The Robot BB: Kill It with Fire
BB the robot deserves his own section. He’s introduced as Paul’s adorable science project, but quickly becomes the most annoying piece of junk this side of Jar Jar Binks. With his squeaky voice and clumsy antics, BB makes you wish Elvira had shot him sooner. When Paul implants BB’s chip into Samantha, the idea is that BB’s essence lives on through her. Instead, it feels like Kristy Swanson is being forced to mime a bad R2-D2 impression.

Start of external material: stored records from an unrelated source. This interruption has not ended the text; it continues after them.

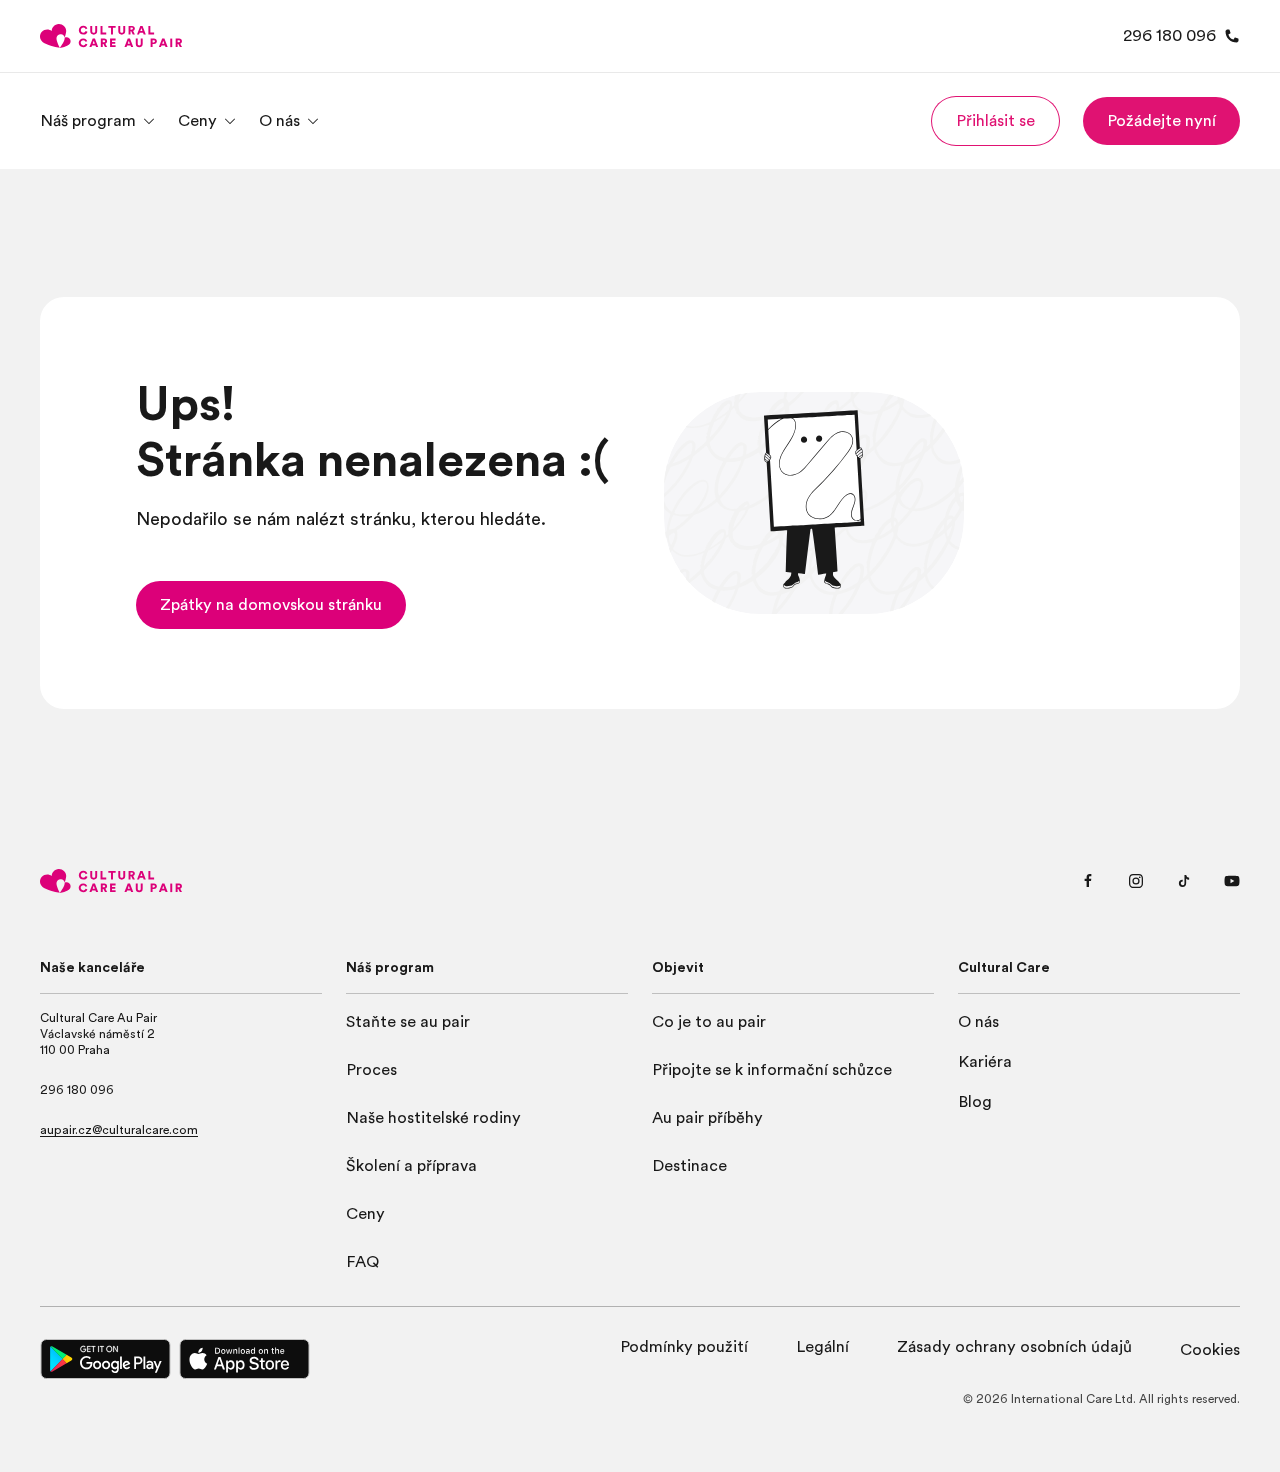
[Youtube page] (1232, 881)
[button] (995, 121)
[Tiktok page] (1184, 881)
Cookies (1210, 1350)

The Ending: WTF, Even by ‘80s Standards
If you thought the basketball kill was bizarre, wait until the ending. After Samantha dies (again), Paul sneaks into the morgue. Suddenly, Samantha’s corpse rips apart, revealing BB’s robot head inside her face. She strangles Paul while saying, “Come with me,” like a demented Siri. It’s not scary. It’s not sad. It’s just confusing, like a deleted scene from Small Wonder gone terribly wrong.
Final Verdict
Deadly Friend is a cinematic Frankenstein’s monster—part teen romance, part killer robot flick, part splatter comedy, with none of the parts working well together. Kristy Swanson tries her best, but even she can’t save a movie where the highlight is a pensioner’s head exploding like a piñata.
Wes Craven’s talent is buried here under studio meddling, bad scripting, and BB the robot’s squeals. The result is less deadly friend and more deadly waste of time.